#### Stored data
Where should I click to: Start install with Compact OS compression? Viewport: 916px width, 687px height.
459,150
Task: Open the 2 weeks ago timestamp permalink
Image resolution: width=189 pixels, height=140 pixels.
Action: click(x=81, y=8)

#### Problem
Retype exactly the lines from the one containing "Task: Open the" through the last line of the records above, including both.

#### Answer below
Task: Open the 2 weeks ago timestamp permalink
Image resolution: width=189 pixels, height=140 pixels.
Action: click(x=81, y=8)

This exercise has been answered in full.